By Kyunghee Park
(Bloomberg) — Hanjin Shipping Co., South Korea’s biggest shipping company, dropped to its lowest level on record after Korea Ratings Corp. cut its credit rating as mounting competition and weak freight rates undermine earnings.
The shares fell 16 percent Monday to 3,815 won in Seoul and have fallen 37 percent this year, compared with a 1.4 percent gain in Korea’s benchmark Kospi index. Hyundai Merchant Marine Co., the country’s second-biggest shipping company, was down 10 percent to 4,330 won and has dropped 55 percent in 2015.
Korea Ratings, the local affiliate of Fitch Ratings, cut Hanjin Shipping’s credit rating one notch to BB+ from BBB- because of a delay in earnings recovery and liquidity concerns amid a sluggish industry. Shipping lines globally have been selling assets, reducing workers and considering consolidations to stem losses as years of slowing global trade and overcapacity eat into rates.

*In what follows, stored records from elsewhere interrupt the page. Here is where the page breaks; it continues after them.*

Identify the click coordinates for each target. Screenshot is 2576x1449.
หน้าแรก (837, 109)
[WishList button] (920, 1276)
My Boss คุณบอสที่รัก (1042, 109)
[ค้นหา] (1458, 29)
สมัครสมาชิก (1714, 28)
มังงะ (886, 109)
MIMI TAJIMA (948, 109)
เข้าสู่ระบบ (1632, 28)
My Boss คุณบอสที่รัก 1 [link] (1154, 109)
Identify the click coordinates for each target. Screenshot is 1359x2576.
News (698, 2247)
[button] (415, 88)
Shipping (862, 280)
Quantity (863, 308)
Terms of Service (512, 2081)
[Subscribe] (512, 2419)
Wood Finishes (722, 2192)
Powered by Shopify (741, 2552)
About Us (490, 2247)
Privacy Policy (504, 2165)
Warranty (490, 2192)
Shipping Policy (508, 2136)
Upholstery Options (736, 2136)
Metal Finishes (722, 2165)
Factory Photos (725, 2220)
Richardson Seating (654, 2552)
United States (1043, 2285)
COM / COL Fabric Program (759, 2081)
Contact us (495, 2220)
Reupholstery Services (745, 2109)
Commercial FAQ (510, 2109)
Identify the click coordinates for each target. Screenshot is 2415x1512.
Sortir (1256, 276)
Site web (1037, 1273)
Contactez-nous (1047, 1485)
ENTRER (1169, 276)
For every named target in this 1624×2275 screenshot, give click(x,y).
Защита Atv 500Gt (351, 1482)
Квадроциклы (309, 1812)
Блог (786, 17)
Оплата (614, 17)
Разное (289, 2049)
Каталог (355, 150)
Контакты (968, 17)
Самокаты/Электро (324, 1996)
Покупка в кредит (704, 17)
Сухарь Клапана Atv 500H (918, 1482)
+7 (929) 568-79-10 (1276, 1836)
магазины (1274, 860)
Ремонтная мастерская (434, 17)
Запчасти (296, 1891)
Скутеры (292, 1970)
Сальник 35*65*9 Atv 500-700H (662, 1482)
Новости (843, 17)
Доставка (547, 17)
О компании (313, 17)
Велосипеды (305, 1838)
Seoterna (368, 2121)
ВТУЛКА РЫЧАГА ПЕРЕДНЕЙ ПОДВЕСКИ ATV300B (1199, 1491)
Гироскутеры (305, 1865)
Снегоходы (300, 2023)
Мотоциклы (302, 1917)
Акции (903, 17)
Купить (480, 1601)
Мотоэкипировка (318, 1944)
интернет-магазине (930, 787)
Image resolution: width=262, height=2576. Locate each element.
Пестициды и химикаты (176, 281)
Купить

“The credit-rating downgrade will increase the interest burden for Hanjin Shipping,” said Um Kyung A, an analyst at Shinyoung Securities Co. in Seoul. “The shipping companies are already suffering because they’re not making enough money from moving goods with rates so low.” Govt Hanjin Shipping posted a 58 percent gain in third-quarter net income to 58.4 billion won ($50 million) after selling assets to raise cash. The unit of Hanjin Group, which owns Korean Air Lines Co., has posted four straight years of losses.
Spot rates to haul a 20-foot container to Europe from Asia fell 39 percent to $409 for the week ended Nov. 13, despite efforts by some shipping companies to raise the levy, according to the Shanghai Shipping Exchange. Rates dropped to a four-month low of $233 a box last month.